→ **GIVEN ENTRIES**
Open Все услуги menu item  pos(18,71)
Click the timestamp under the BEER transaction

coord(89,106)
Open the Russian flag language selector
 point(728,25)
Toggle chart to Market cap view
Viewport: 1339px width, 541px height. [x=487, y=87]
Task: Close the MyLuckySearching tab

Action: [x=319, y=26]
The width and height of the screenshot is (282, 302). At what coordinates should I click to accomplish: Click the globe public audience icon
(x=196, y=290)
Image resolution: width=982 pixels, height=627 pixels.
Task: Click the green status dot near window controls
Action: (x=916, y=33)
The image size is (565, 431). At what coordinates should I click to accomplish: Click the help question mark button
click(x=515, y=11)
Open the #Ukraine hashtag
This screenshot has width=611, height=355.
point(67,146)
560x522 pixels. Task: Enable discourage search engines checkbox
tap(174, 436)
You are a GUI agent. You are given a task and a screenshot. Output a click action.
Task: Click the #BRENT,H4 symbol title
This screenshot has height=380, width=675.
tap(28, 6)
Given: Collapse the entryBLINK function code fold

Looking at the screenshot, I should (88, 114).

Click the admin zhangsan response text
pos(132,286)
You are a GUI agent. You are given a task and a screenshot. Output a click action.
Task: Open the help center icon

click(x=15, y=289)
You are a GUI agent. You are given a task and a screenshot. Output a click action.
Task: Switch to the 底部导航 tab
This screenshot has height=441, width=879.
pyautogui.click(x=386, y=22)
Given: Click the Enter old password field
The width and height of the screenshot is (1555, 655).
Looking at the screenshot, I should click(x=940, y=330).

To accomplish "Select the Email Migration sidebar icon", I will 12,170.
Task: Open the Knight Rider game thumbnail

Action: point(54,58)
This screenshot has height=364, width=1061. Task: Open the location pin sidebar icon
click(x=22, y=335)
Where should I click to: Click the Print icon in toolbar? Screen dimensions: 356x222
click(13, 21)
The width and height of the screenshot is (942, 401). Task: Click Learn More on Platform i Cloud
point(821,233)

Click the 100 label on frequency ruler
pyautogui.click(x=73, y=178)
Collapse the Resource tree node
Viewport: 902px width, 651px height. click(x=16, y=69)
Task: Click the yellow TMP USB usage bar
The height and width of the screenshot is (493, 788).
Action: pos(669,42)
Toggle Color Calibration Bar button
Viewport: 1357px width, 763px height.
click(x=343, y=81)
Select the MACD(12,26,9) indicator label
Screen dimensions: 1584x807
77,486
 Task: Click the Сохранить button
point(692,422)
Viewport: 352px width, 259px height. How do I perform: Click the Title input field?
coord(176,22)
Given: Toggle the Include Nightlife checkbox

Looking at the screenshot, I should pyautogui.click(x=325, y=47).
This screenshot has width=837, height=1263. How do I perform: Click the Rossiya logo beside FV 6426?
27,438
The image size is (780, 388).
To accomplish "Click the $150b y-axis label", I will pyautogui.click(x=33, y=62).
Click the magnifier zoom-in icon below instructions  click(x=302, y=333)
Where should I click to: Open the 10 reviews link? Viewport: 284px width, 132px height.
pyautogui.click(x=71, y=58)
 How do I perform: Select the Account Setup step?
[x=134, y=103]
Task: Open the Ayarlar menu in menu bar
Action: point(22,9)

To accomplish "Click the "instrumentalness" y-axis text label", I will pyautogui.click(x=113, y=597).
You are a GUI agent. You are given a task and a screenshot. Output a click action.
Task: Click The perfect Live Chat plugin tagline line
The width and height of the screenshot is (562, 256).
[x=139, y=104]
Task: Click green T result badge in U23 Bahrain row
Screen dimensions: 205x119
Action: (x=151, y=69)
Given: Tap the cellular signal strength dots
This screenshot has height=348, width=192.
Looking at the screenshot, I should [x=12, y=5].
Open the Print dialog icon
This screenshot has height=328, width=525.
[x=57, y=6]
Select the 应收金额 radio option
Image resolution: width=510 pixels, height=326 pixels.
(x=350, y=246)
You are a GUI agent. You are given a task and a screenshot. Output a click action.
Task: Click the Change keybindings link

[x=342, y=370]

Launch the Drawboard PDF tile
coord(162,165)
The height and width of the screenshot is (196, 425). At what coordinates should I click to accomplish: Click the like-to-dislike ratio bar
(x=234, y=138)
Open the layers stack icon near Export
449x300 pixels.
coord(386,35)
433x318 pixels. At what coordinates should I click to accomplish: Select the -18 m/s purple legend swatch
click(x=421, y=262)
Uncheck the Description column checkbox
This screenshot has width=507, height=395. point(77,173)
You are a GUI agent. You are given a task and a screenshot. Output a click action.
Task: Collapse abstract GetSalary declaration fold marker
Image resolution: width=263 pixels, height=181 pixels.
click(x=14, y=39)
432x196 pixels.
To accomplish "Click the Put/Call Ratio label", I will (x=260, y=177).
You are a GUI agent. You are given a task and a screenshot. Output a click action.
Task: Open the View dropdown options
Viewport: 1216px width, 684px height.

→ **EXERCISE OBJECTIVE**
Take from the material above every line that includes the word "axis".

→ **OUTPUT OF THE TASK**
To accomplish "Click the $150b y-axis label", I will pyautogui.click(x=33, y=62).
To accomplish "Click the "instrumentalness" y-axis text label", I will pyautogui.click(x=113, y=597).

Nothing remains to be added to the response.